PDA

View Full Version : Fedora Core 6, Dell PowerEdge, and random lockups



frbird400
2nd February 2007, 11:10 PM
I installed Fedora Core 6 on a new Dell PowerEdge 2900. System was stable for the past month. Last night, some services became unresponsive (samba, ssh) yet it would respond to pings, nmap scans, etc. messages logfile reported the following:

Feb 1 17:41:43 webserver kernel: list_del corruption. prev->next should be e52e0218, but was eb000000
Feb 1 17:41:43 webserver kernel: ------------[ cut here ]------------
Feb 1 17:41:43 webserver kernel: kernel BUG at lib/list_debug.c:65!
Feb 1 17:41:43 webserver kernel: invalid opcode: 0000 [#1]

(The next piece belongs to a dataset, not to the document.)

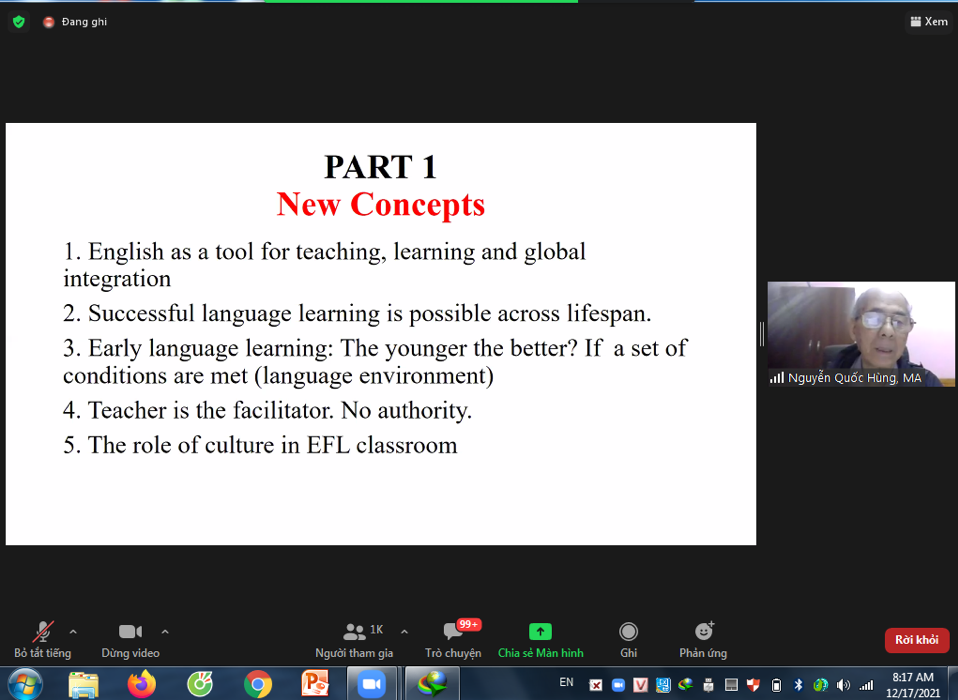Open Trò chuyện chat panel

pyautogui.click(x=453, y=638)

Feb 1 17:41:43 webserver kernel: SMP
Feb 1 17:41:43 webserver kernel: last sysfs file: /devices/pci0000:00/0000:00:00.0/irq
Feb 1 17:41:43 webserver kernel: Modules linked in: nls_utf8 ppdev nfs fscache nfsd exportfs lockd nfs_acl autofs4 hidp rfcomm l2cap bluetooth sunrpc ipv6 dm_multipath video sbs i2c_ec i2c_core button battery asus_acpi ac parport_pc lp parport st sg bnx2 ide_cd serio_raw cdrom pcspkr dm_snapshot dm_zero dm_mirror dm_mod aic79xx scsi_transport_spi megaraid_sas sd_mod scsi_mod ext3 jbd ehci_hcd ohci_hcd uhci_hcd
Feb 1 17:41:43 webserver kernel: CPU: 0
Feb 1 17:41:43 webserver kernel: EIP: 0060:[<c04e99ab>] Not tainted VLI
Feb 1 17:41:43 webserver kernel: EFLAGS: 00010296 (2.6.18-1.2868.fc6 #1)

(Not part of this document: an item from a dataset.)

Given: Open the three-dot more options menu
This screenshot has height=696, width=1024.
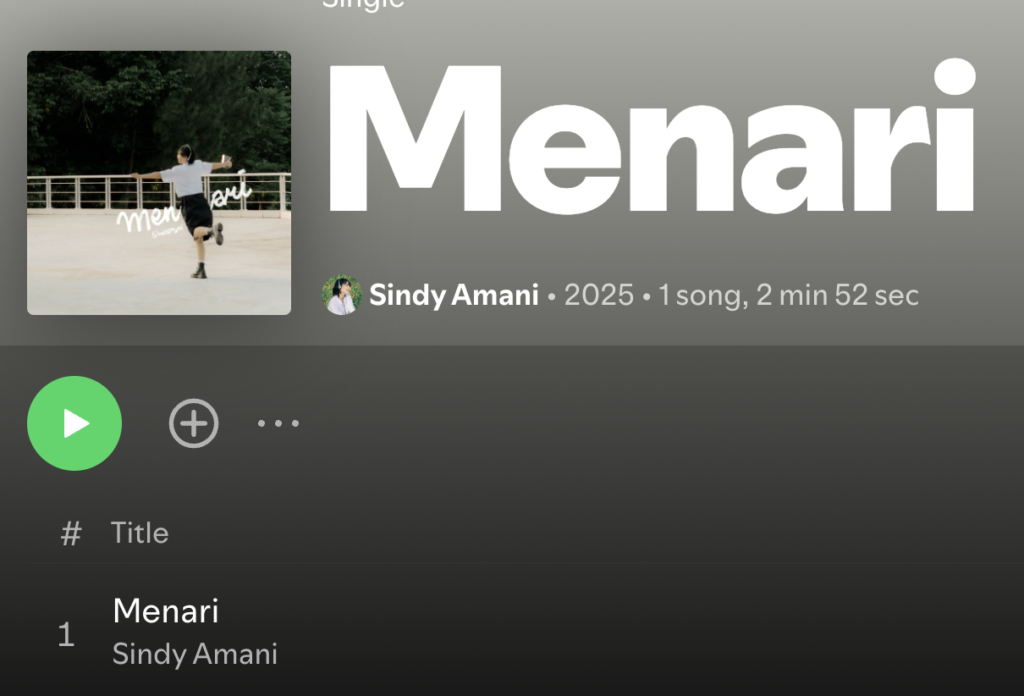Looking at the screenshot, I should point(278,423).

Feb 1 17:41:43 webserver kernel: EIP is at list_del+0x23/0x6c
Feb 1 17:41:43 webserver kernel: eax: 00000048 ebx: e52e0218 ecx: c067e1d0 edx: 00000096
Feb 1 17:41:43 webserver kernel: esi: e52e01c8 edi: f7d08240 ebp: 00000282 esp: f7feff38
Feb 1 17:41:43 webserver kernel: ds: 007b es: 007b ss: 0068
Feb 1 17:41:43 webserver kernel: Process events/0 (pid: 14, ti=f7fef000 task=f7d29140 task.ti=f7fef000)

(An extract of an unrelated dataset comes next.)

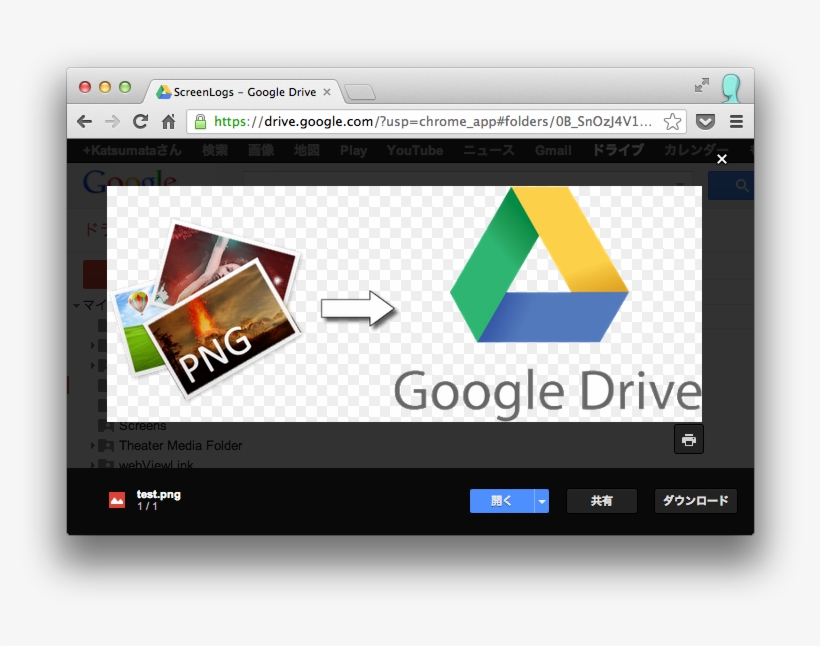Click the blue 開く open button
The width and height of the screenshot is (820, 646).
coord(502,501)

Feb 1 17:41:43 webserver kernel: Stack: c0641c4f e52e0218 eb000000 e52e01c0 c04bbb5c e52e01c0 e52e01c8 f7d08240
Feb 1 17:41:43 webserver kernel: c04bb7a3 c068b260 c068b264 c0433c18 00000246 f7d08240 f7d08260 c04bb6ec
Feb 1 17:41:43 webserver kernel: 00000000 f7d08260 f7d08240 f7d08258 00000000 c0434508 00000001 00000000
Feb 1 17:41:43 webserver kernel: Call Trace:
Feb 1 17:41:43 webserver kernel: [<c04bbb5c>] keyring_destroy+0x28/0x65
Feb 1 17:41:43 webserver kernel: [<c04bb7a3>] key_cleanup+0xb7/0xd0
Feb 1 17:41:43 webserver kernel: [<c0433c18>] run_workqueue+0x83/0xc5
Feb 1 17:41:43 webserver kernel: [<c0434508>] worker_thread+0xd9/0x10d
Feb 1 17:41:43 webserver kernel: [<c04369db>] kthread+0xc0/0xed
Feb 1 17:41:43 webserver kernel: [<c0404dab>] kernel_thread_helper+0x7/0x10
Feb 1 17:41:43 webserver kernel: DWARF2 unwinder stuck at kernel_thread_helper+0x7/0x10
Feb 1 17:41:43 webserver kernel: Leftover inexact backtrace:
Feb 1 17:41:43 webserver kernel: =======================
Feb 1 17:41:43 webserver kernel: Code: 00 00 89 c3 eb e8 90 90 53 89 c3 83 ec 0c 8b 40 04 8b 00 39 d8 74 1c 89 5c 24 04 89 44 24 08 c7 04 24 4f 1c 64 c0 e8 2b be f3 ff <0f> 0b 41 00 8c 1c 64 c0 8b 03 8b 40 04 39 d8 74 1c 89 5c 24 04
Feb 1 17:41:43 webserver kernel: EIP: [<c04e99ab>] list_del+0x23/0x6c SS:ESP 0068:f7feff38
Feb 1 17:41:53 webserver kernel: <3>BUG: soft lockup detected on CPU#0!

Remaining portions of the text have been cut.